The fast food chain Burger Ranch won yesterday's tender for the troubled Burger King chain, by offering the highest bid of NIS 30 million in cash for the chain's operations. Burger King has been run by a court-appointed trustee since February after Rikmor, the Burger King franchisee in Israel owned by Meshulam Riklis, filed for court protection from its creditors.
The final decision to sell Burger King's operations to Burger Ranch will be submitted by trustee Doron Tischman to Tel Aviv District Court on Tuesday for Judge Varda Alshech's approval. Burger King's global company will have its chance to speak before the judge, as will the trustee and the competing bidders.

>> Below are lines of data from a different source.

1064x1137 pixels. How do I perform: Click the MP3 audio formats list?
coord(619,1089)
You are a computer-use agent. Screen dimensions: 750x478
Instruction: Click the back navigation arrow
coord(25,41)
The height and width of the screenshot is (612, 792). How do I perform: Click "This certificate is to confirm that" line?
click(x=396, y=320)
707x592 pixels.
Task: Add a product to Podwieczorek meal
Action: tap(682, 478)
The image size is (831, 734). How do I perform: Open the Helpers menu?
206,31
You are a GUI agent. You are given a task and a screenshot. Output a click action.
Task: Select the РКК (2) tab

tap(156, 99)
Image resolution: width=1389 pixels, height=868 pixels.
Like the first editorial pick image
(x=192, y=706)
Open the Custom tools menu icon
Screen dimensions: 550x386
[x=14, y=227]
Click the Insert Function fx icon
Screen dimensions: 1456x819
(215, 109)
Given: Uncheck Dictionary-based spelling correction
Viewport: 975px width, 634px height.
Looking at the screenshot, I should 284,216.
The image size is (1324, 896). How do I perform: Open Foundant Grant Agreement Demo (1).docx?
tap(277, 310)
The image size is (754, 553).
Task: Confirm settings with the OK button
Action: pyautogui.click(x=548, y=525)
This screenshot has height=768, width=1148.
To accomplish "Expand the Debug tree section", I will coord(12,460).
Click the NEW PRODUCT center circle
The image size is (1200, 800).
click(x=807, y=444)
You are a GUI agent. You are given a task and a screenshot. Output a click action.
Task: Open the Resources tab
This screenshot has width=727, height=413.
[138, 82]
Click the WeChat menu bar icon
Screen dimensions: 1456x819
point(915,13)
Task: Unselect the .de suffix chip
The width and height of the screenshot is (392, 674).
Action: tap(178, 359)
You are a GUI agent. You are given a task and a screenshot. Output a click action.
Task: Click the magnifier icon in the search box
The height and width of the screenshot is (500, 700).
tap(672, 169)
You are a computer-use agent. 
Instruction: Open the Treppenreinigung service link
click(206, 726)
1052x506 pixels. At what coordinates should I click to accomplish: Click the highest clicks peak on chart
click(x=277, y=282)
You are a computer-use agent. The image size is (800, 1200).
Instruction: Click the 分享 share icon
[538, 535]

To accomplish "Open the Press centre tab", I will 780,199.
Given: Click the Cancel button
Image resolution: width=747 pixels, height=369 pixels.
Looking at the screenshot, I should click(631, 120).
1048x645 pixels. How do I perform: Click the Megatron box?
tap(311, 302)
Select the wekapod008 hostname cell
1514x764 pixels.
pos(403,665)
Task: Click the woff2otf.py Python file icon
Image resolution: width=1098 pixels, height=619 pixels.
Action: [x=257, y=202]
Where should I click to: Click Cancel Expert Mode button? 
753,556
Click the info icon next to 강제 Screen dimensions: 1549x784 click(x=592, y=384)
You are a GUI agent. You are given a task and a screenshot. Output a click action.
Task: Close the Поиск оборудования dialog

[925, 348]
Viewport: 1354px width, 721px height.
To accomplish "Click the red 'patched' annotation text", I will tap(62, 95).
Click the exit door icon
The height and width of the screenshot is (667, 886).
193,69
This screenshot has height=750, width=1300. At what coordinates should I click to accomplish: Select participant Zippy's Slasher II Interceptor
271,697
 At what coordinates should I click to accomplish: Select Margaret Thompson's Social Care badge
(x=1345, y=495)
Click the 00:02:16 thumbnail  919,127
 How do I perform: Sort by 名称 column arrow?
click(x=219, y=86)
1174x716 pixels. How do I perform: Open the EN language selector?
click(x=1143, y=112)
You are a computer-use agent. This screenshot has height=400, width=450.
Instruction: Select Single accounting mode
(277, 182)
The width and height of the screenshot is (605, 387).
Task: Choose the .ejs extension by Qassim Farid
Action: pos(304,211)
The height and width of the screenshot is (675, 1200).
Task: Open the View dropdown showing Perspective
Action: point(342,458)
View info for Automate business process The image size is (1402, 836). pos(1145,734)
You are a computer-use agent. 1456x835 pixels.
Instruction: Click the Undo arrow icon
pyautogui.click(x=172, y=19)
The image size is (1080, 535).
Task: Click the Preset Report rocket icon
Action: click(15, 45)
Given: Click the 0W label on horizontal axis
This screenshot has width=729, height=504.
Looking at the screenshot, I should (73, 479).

Burger Ranch stated clearly that it was offering to buy only the troubled fast food chain's activities, while Orgad's offer included buying Burger King's local trademark too. If Burger Ranch's bid is successful - receiving the necessary approval not only from the court but from antitrust commissioner Dror Strum as well - then the name Burger King will drop out of the local market, and the sector will be dominated by just two chains - Burger Ranch and McDonald's.
McDonald's and Burger Ranch had originally planned to submit a joint bid for Burger King's activities, but this was scotched by Strum, who would not countenance any joint bid by the two competitors. The two had originally submitted a bid of NIS 26.4 million cash.
Burger King trustee Tischman earlier set the minimum price for the fast food chain auction at $5 million, which he based on the second highest original bid, received from Orgad Holdings, which had offered NIS 20.5 million in cash, in addition to a payment of royalties over four years.
The reserve price also succeeded in knocking out four of the potential bidders, leaving only Orgad Holdings, the U.S. Cornerstone, a consortium led by businessman Danny Brenner and the victorious Burger Ranch. Others that had expressed interest included the Yunes group, a Canadian group, a European consortium and Edmond de Rothschild.
McDonald's removed itself from the auction during the week, when it decided not to put up the bank guarantees for the joint bid with Burger Ranch, though the company had not released details of its leaving the race until yesterday, "to allow the others to offer bids," explained Omri Padan, owner and chairman of McDonald's Israel, "and to raise their respective offers. [Being aware of] McDonald's leaving would have caused the eventual sale to go for a mess of pottage."